Example 4: Melvin sang a medley of songs for 10 minutes. If one song was $2\frac{1}{2}$ minutes long, how many songs did Melvin sing?
Solution:
Duration for which Melvin sang $= 10$ minutes
Length of one song $= 2\frac{1}{2}$ minutes
Numbers of songs that Melvin sing $= 10 \div 2\frac{1}{2}$
$= 10 \div \frac{5}{2}$
$= 10 \times \frac{2}{5}$
$= \frac{20}{5} = 4$
So, Melvin sang 4 songs in 10 minutes.
Practice Problems
Dividing Fractions
Divide: $\frac{7}{8} \div \frac{3}{9}$
$\frac{7}{8}\div\frac{3}{9} = \frac{7}{8}\times\frac{9}{3} = \frac{63}{24} = \frac{21}{8}$
Divide: $\frac{4}{8}\div 9$
$\frac{4}{8}\div 9 = \frac{4}{8}\times\frac{1}{9} = \frac{4}{72} = \frac{1}{18}$
Divide: $1\frac{1}{7}\div \frac{3}{5}$
$1\frac{1}{7}\div\frac{3}{5} = \frac{8}{7}\div\frac{3}{5} = \frac{8}{7}\times\frac{5}{3} = \frac{40}{21}$
Divide: $\frac{3}{7}\div\frac{3}{7}$
When a fraction is divided by itself, the answer is 1.
Frequently Asked Questions
What does division of fractions mean?
The division of fractions means dividing a fraction into further equal parts.
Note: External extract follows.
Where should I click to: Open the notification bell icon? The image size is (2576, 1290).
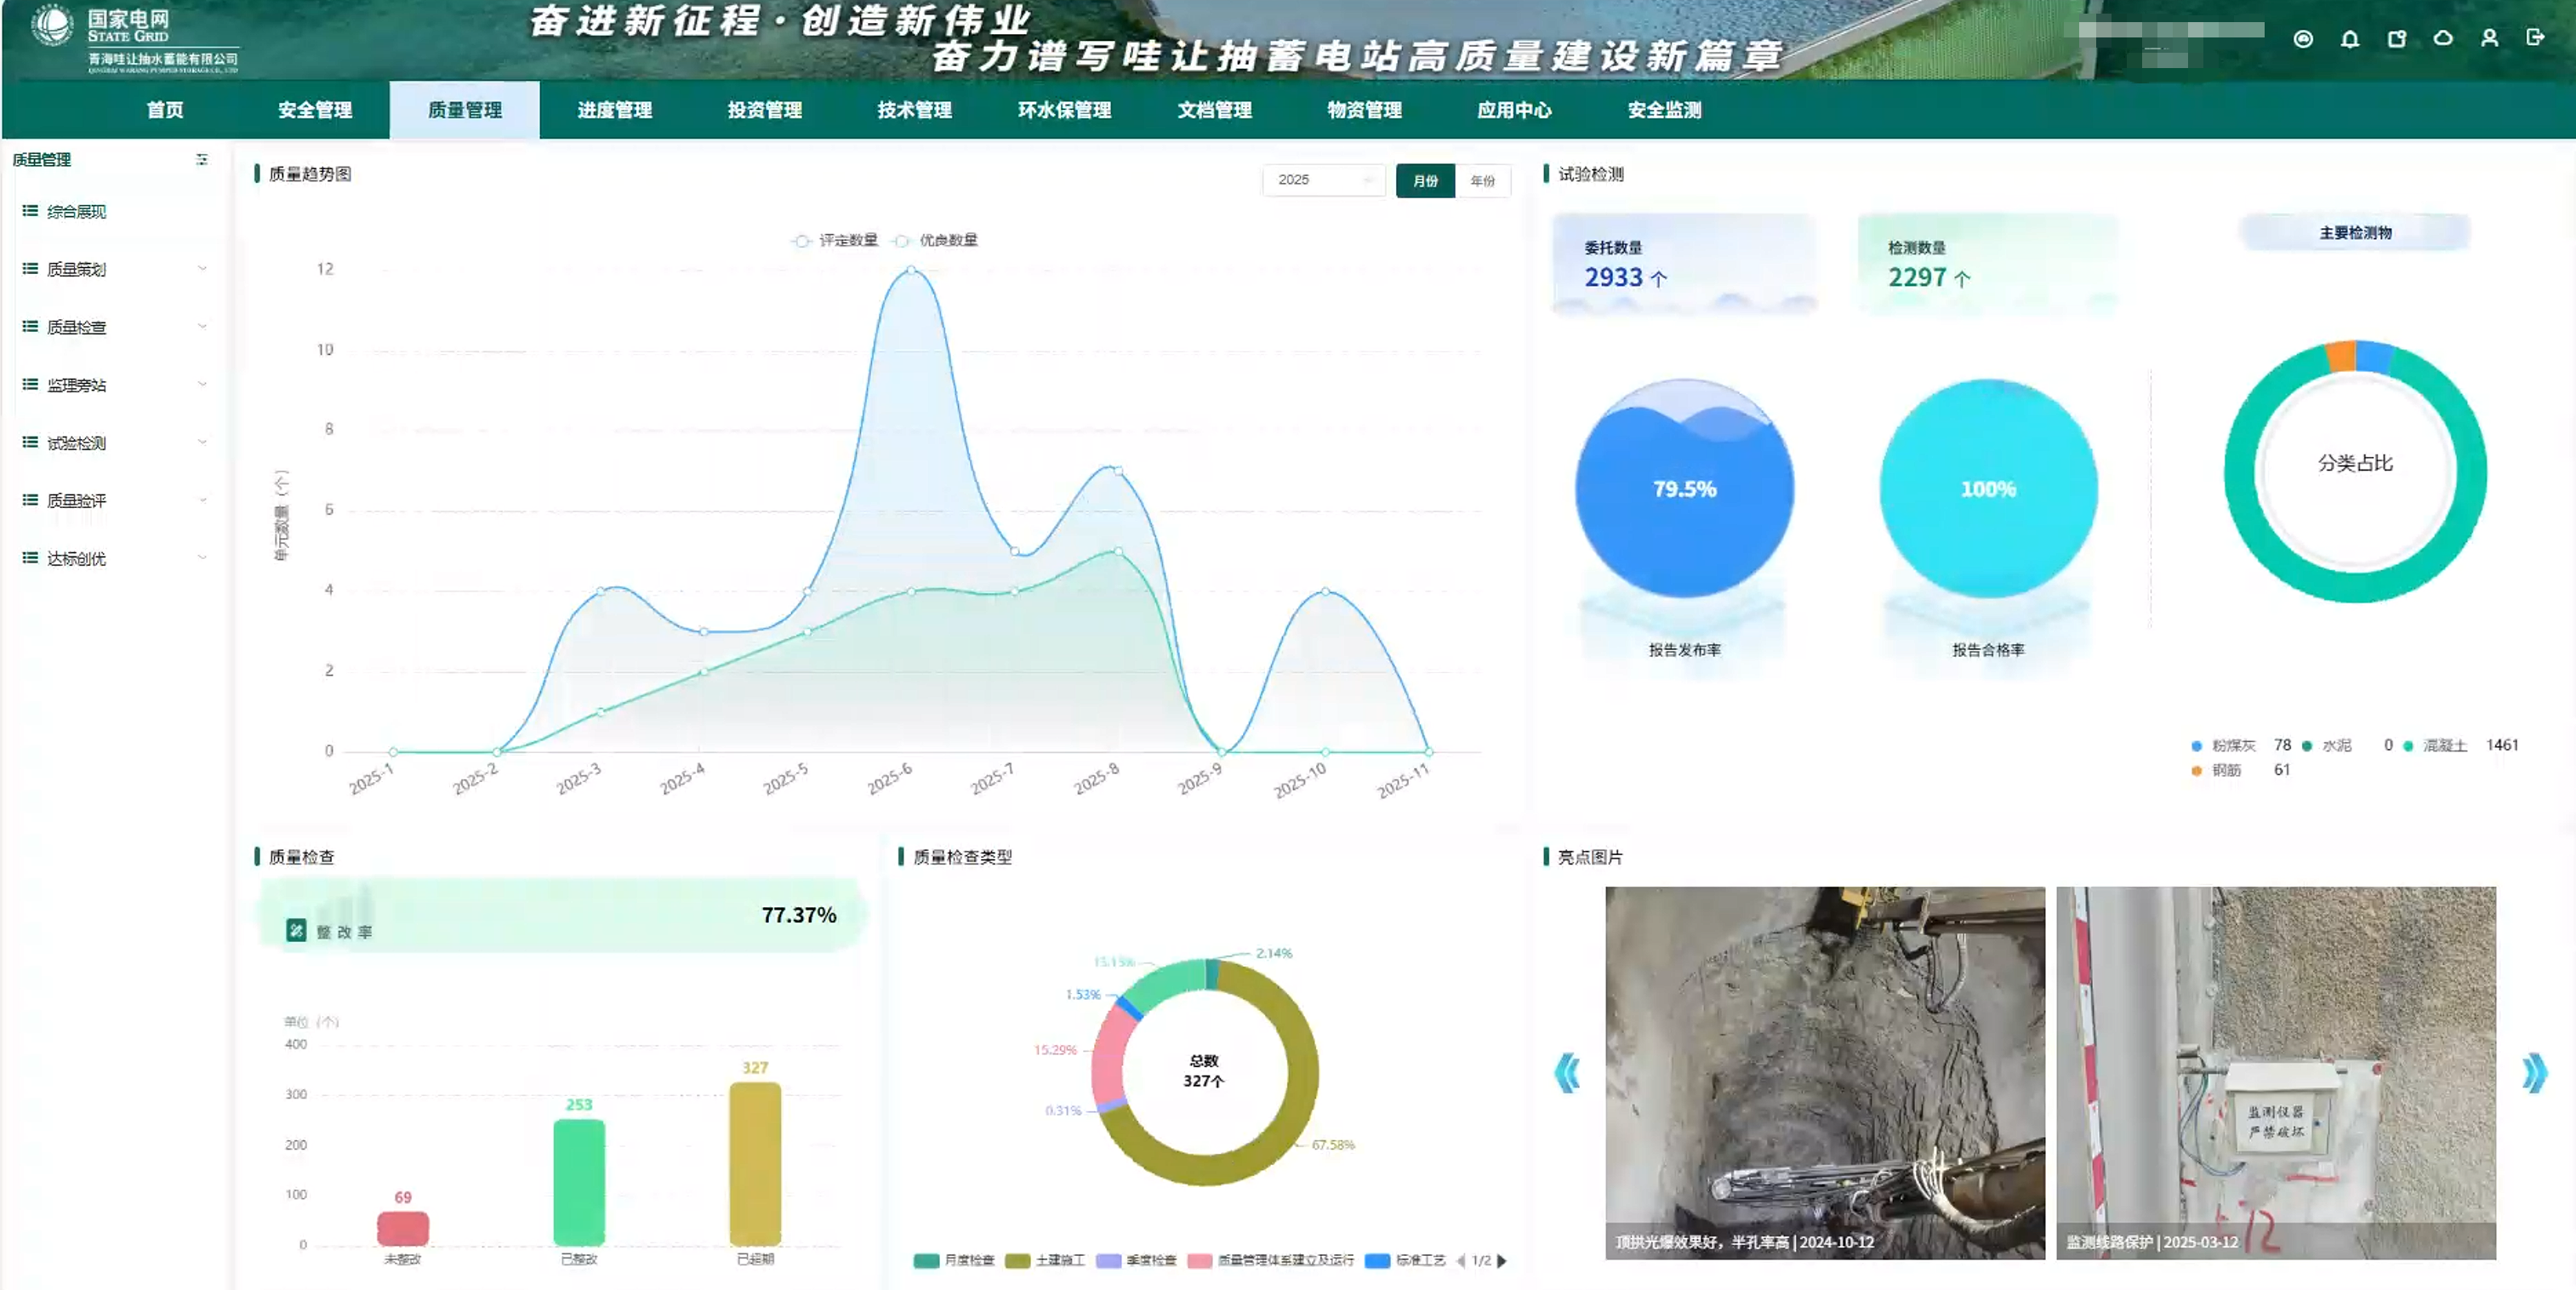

For example, If you have three-fourth of a pizza left and you divided each slice into 2 parts you would get a total of six slices but this would represent six-eighths of the total pizza.
What is the method of dividing fractions?
The first step for dividing fractions is to reciprocate the second fraction, that is, exchange its numerator and denominator. Next, multiply the first fraction with this reciprocal using standard method of fracton multiplication and convert the answer into simplest form.
How does one divide a fraction by a whole number?
To divide a fraction by a whole number, convert the whole number into a fraction with denominator 1 and then follow the standard steps of dividing fractions i.e., Flip the second fraction and multiply this with the first fraction.
How do you divide fractions by mixed number?
To divide a fraction by a mixed number (or vice versa), convert the mixed number into an improper fraction and then follow the standard steps of dividing fractions.